• DOCUMENT EXTRACT:
····················
Keywords: Anorexia; IL-1β; IL-6; Leptin; Mimecan.

Fig. 1

Mimecan expressed in various mouse tissues and secreted into the blood. (a) Mimecan mRNA expression in various tissues from C57BL/6J mice determined by northern blot analysis. (b) Mimecan corresponding to 25 kDa and 12 kDa was detected in human serum by western blot analysis using monoclonal antibody against mimecan. H1–H4 represents four healthy individuals. M: molecular weight markers. Body mass index (BMI) of the individuals: H1, 21.8; H2, 21.5; H3, 19.5; H4, 25.7. (c) Northern blot analysis of mimecan mRNA expression in adipose tissue from C57BL/6J mice fasting for 0, 24, and 48 h (n = 4 for each time point). The right histogram is the gray scale of mimecan mRNA expression. Data are expressed as means ± SEM. *P < 0.05 vs 0 h. Statistical analysis was performed by one-way ANOVA.
····················
• MATERIAL SHOWN:
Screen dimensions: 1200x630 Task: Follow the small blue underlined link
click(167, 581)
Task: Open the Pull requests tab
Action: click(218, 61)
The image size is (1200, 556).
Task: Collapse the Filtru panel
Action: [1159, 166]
····················
• TASKS TO COMPLETE:
1. In the mimecan text, what sizes of mimecan were detected in human serum?
2. Rewrite the paragraph of the mimecan text that begins "Mimecan expressed in various mouse tissues" as a short list, keeping its main facts.
3. List all the keywords given in the mimecan text.

• SOLUTION SET:
1. 25 kDa and 12 kDa.

2.
- Northern blot analysis measured mimecan mRNA expression in various tissues from C57BL/6J mice.
- Western blot analysis with a monoclonal antibody against mimecan detected 25 kDa and 12 kDa forms in the serum of four healthy people (H1–H4). Their BMIs were 21.8, 21.5, 19.5 and 25.7.
- Northern blot analysis measured mimecan mRNA in adipose tissue from C57BL/6J mice fasted for 0, 24 and 48 hours (n = 4 per time point). A histogram shows the gray scale of this expression.
- Data are means ± SEM, analyzed by one-way ANOVA. *P < 0.05 vs 0 h.

3. Anorexia, IL-1β, IL-6, Leptin, Mimecan